## Texte du document
Une exception : les Russes, qui ont à l’Ouest trois groupes d’armées, organisation qui leur permet de varianter les axes d’effort en fonction de la situation (guerre contre l’Autriche seule, contre l’Allemagne et l’Autriche, changement d’axe principal en cours d’opération, etc.). On voit clairement se dessiner les linéaments d’un concept opératif4.

En fait, ailleurs on commença la guerre avec la distinction classique entre le niveau stratégique et le niveau tactique. Mais dès le début des opérations, l’échec de la conduite très décentralisée, pour ne pas dire l’absence de conduite, par le grand état-major allemand et Moltke, des sept armées allemandes engagées à l’Ouest montra que les méthodes qui avaient réussi sous Napoléon (le commandant en chef dirige directement l’ensemble des opérations) ou sous Moltke l’Ancien (le commandant en chef donne des directives, les subordonnés les appliquent en fonction de leur jugement, conformément à l’Auftragstaktik et en vertu de la Preussische Freiheit) ne suffisaient plus. Entre le niveau tactique et le niveau stratégique, un niveau intermédiaire apparaissait, non plus en théorie mais dans la pratique, celui du théâtre, et de l’action combinée et coordonnée de l’ensemble des forces sur ce théâtre : le niveau opératif.

On eut deux contre-épreuves : la conduite très ferme de la bataille sur le front français, à la hauteur de l’ensemble du théâtre du « Nord-Est », tranchant sur le désordre et l’absence de coordination de 1870/71. « La victoire de la Marne a été une victoire du commandement », on connaît la formule5. Et la VIIIe armée allemande, celle qui se battit à l’Est et remporta avec Hindenburg et Ludendorff la victoire de Tannenberg, étant la seule sur ce théâtre, fut bien obligée de se placer au niveau opératif, le grand quartier général étant en outre incapable de lui donner la moindre impulsion6.

## Données extraites
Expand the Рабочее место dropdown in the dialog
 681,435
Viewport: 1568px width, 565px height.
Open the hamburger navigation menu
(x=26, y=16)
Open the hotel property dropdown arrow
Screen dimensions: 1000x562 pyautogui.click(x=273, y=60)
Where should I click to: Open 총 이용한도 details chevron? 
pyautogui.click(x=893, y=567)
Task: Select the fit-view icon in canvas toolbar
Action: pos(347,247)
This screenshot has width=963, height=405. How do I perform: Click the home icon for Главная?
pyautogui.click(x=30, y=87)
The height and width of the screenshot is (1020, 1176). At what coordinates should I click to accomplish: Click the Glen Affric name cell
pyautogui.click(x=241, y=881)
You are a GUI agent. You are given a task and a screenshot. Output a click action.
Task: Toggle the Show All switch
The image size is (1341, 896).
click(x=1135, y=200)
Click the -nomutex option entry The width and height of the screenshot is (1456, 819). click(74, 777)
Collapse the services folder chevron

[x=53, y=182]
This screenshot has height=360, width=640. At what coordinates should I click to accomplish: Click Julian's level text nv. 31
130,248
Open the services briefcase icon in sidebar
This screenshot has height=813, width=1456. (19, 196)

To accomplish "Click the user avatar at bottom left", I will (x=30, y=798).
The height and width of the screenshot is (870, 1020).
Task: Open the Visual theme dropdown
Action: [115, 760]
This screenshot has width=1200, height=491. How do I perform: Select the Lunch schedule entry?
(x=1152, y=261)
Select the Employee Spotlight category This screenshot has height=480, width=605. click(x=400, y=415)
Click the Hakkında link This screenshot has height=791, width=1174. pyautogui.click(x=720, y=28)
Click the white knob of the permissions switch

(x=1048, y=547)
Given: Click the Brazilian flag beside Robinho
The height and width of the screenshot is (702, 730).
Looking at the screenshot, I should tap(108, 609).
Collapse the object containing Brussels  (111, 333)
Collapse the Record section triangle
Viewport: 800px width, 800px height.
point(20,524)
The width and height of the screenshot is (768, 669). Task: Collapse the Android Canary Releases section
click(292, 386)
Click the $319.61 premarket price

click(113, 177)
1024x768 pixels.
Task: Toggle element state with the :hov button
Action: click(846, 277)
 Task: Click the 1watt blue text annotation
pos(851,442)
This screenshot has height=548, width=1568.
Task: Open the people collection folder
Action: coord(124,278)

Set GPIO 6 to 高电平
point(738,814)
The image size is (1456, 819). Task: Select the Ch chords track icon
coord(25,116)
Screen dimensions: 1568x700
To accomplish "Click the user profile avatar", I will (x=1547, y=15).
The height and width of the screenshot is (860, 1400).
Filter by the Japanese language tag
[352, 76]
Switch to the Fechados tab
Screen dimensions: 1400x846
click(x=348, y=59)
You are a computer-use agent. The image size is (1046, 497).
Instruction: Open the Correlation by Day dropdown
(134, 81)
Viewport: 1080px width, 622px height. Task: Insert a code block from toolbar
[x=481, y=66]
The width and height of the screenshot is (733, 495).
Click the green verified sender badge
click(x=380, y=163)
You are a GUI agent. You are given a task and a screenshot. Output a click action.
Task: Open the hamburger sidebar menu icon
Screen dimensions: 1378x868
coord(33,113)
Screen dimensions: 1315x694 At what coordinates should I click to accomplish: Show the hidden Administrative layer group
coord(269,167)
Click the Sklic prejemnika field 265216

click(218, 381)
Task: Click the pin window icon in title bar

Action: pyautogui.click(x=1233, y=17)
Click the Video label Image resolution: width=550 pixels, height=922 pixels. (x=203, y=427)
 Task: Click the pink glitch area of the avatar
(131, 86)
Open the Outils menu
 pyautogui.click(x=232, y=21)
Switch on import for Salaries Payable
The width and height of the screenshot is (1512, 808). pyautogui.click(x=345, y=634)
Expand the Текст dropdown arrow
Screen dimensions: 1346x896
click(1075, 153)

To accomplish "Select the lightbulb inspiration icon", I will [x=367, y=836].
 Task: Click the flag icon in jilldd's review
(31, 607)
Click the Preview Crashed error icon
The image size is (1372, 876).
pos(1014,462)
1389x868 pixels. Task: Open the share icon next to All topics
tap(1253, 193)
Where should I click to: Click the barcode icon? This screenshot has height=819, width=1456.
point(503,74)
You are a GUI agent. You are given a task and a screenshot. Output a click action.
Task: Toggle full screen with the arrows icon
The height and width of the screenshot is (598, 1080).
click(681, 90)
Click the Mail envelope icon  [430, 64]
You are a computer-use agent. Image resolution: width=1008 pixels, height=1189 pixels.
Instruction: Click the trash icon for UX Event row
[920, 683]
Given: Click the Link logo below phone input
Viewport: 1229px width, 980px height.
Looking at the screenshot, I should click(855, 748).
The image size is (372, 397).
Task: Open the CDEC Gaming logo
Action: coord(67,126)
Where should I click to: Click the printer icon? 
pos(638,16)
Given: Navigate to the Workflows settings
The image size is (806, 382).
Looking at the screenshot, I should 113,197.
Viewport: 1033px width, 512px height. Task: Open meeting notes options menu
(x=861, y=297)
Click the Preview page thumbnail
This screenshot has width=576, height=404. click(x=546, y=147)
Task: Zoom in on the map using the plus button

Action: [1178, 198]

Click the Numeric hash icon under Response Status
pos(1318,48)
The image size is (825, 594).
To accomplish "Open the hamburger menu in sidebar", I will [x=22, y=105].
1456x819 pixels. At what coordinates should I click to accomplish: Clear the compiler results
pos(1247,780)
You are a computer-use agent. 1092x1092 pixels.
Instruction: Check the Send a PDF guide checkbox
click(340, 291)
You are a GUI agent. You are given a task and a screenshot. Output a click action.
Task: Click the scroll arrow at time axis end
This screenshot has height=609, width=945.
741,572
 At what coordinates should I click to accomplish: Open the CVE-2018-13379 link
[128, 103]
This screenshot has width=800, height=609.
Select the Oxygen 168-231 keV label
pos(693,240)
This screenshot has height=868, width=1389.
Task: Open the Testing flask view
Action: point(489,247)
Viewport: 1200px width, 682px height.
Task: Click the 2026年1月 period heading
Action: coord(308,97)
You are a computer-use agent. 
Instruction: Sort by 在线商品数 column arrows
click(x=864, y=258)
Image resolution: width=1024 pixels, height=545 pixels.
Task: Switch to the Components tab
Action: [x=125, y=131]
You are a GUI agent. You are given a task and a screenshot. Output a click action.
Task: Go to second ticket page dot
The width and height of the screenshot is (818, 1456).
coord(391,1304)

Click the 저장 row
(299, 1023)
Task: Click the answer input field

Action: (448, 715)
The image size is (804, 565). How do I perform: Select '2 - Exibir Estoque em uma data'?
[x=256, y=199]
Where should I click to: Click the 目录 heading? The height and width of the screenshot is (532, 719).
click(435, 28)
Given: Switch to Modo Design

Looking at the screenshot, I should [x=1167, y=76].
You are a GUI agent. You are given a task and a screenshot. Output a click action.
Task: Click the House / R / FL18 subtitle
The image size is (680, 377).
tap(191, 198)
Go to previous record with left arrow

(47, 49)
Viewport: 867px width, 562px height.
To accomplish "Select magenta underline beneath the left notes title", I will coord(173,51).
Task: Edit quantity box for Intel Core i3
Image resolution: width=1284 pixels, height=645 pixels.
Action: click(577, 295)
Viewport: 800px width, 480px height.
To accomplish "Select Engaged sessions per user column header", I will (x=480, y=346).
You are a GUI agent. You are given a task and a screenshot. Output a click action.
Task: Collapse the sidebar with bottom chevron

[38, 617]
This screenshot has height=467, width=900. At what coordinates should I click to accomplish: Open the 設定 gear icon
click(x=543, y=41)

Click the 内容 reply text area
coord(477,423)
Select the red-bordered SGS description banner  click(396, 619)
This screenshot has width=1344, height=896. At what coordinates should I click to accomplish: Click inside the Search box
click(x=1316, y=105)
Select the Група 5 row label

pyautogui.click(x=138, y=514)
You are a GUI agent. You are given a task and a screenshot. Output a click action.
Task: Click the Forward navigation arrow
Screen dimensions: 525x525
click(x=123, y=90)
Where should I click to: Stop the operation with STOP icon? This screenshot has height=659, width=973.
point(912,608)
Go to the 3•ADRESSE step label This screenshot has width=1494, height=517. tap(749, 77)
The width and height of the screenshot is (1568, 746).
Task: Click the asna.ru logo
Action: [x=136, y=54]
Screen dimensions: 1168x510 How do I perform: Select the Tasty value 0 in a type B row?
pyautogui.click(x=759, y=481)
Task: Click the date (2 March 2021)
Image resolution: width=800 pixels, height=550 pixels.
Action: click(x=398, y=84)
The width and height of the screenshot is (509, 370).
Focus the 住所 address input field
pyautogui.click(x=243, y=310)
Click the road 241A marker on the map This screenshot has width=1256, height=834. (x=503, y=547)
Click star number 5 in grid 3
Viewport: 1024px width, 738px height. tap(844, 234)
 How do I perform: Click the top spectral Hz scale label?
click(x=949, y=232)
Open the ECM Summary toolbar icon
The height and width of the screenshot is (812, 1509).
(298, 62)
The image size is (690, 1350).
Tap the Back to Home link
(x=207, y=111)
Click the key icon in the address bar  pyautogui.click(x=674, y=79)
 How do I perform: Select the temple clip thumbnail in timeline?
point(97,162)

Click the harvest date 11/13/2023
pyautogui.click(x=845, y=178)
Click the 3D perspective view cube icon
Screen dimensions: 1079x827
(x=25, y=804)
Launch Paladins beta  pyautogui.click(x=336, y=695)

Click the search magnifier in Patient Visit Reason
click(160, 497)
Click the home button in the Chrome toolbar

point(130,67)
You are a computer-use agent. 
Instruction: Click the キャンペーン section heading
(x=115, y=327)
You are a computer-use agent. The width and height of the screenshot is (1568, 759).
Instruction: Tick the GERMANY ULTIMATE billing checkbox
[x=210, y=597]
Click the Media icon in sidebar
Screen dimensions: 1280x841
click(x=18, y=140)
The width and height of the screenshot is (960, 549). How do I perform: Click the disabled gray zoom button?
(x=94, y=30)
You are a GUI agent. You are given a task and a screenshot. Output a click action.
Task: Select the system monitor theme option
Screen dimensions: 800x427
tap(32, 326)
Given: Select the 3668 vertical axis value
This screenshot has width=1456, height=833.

## Les consignes
- a) Répondez à ces questions sur l'extrait consacré au niveau opératif :
(i) Combien de groupes d'armées les Russes ont-ils à l'Ouest ?
(ii) Combien d'armées allemandes étaient engagées à l'Ouest ?
(iii) Quelle armée allemande remporta la victoire de Tannenberg ?
- b) Relevez tous les noms de personnes cités dans l'extrait consacré au niveau opératif, s'il vous plaît.
- c) Recopiez le passage de l'extrait consacré au niveau opératif qui va de « Une exception : les » à « d’un concept opératif4. ».

## Réponses par consigne
- a)
(i) Trois.
(ii) Sept.
(iii) La VIIIe armée allemande.

- b) Moltke, Napoléon, Moltke l'Ancien, Hindenburg, Ludendorff.

- c)
Une exception : les Russes, qui ont à l’Ouest trois groupes d’armées, organisation qui leur permet de varianter les axes d’effort en fonction de la situation (guerre contre l’Autriche seule, contre l’Allemagne et l’Autriche, changement d’axe principal en cours d’opération, etc.). On voit clairement se dessiner les linéaments d’un concept opératif4.